Bush has tall order for biotech: End hunger, cure disease, protect America

WASHINGTON - President George W. Bush said Monday he expected the
biotechnology industry to cure diseases, end global hunger and protect
America from biological attack. And he'd like the industry to lobby
Congress, too.

Speaking at the 10th annual meeting of the Biotechnology Industry
Organization, or BIO, Bush told more than 5,000 scientists, civic and
business leaders, "I need your help."

The president asked them to speak out on three initiatives:

Project Bioshield, his plan to spend $6 billion over 10 years on
biodefense. The money would speed research, production and availability
of vaccines and treatments for smallpox, anthrax, botulin toxin, Ebola
and other diseases which could be used in terror attacks.
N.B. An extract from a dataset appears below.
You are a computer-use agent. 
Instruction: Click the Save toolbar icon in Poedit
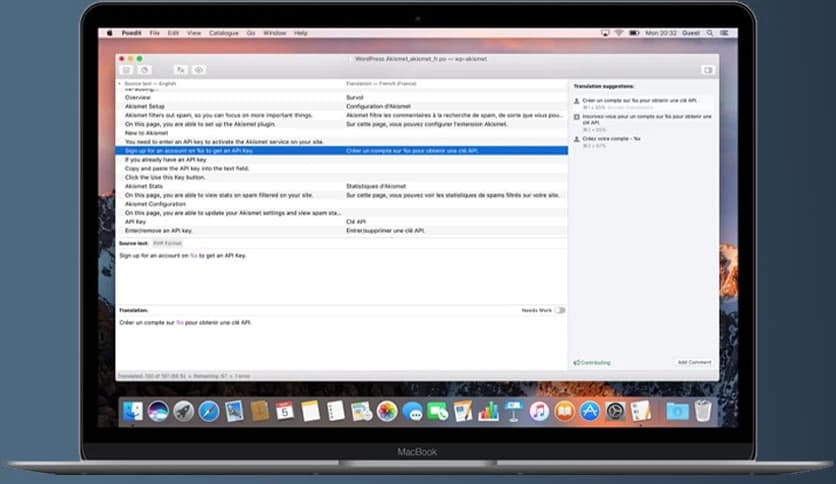[x=126, y=70]
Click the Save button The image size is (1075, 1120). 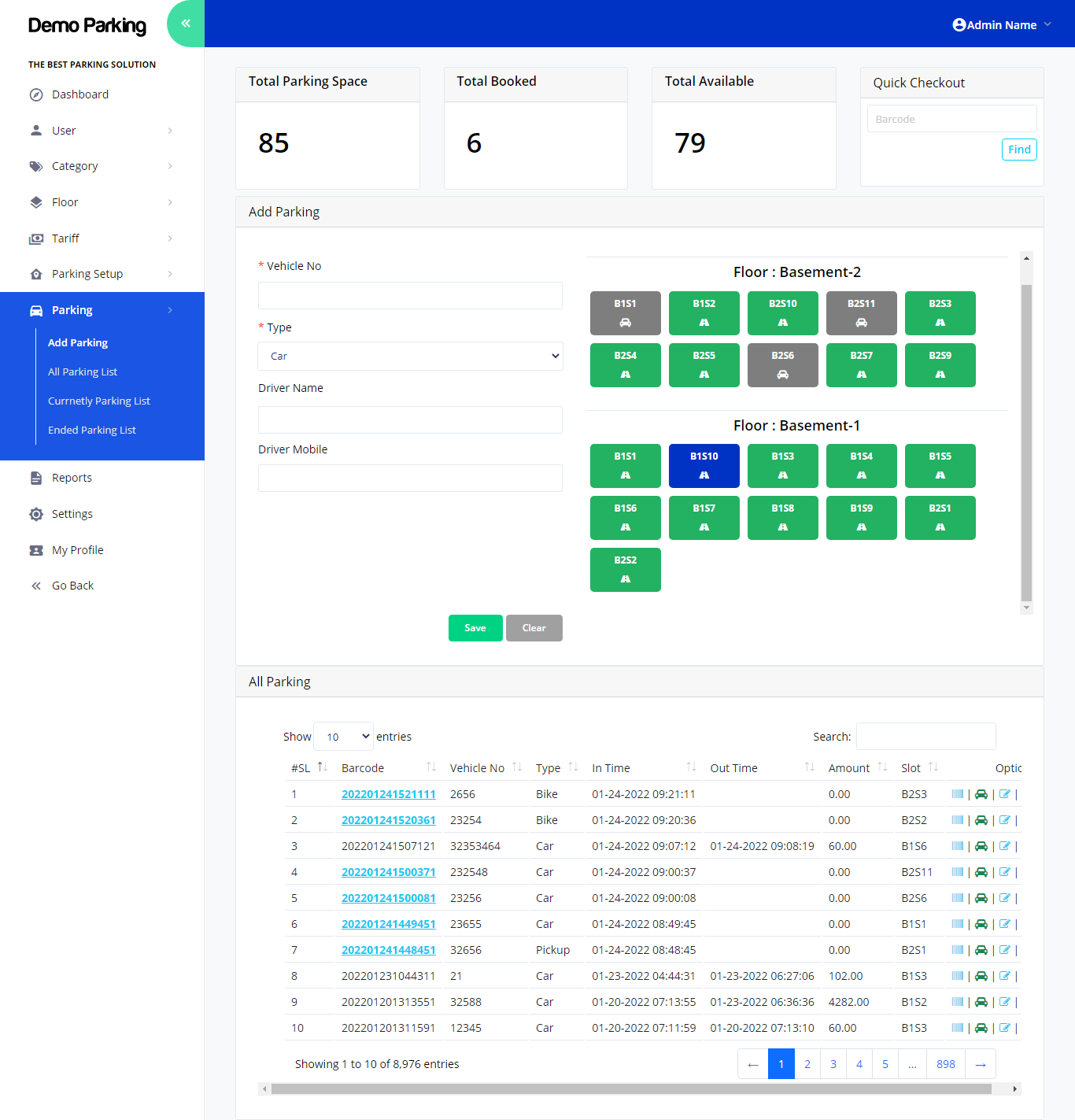475,628
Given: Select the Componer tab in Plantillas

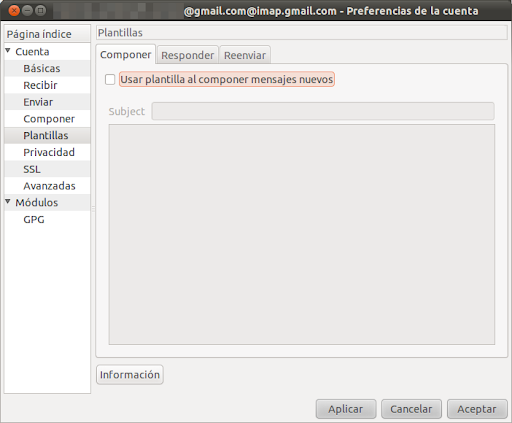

A Medicare reform package that would give retirees prescription drug
coverage and access to private health insurance. And tort reform
proposals, to change the way medical liability and class-action suits are
handled.

The United States' case against the European Union regarding
commercialization of genetically modified, or GM, crops. The United
States filed a dispute last month with the World Trade Organization,
saying the EU's five-year freeze on accepting new GM foods is an
unacceptable barrier to American imports.

Each of the initiatives could help the industry with funding, access to
markets and the ability to innovate, Bush said. And that's just what many
of the biotech leaders wanted to hear.

"He said all the right things," said Richard C.D. Fleming, president of
the St. Louis Regional Chamber & Growth Association.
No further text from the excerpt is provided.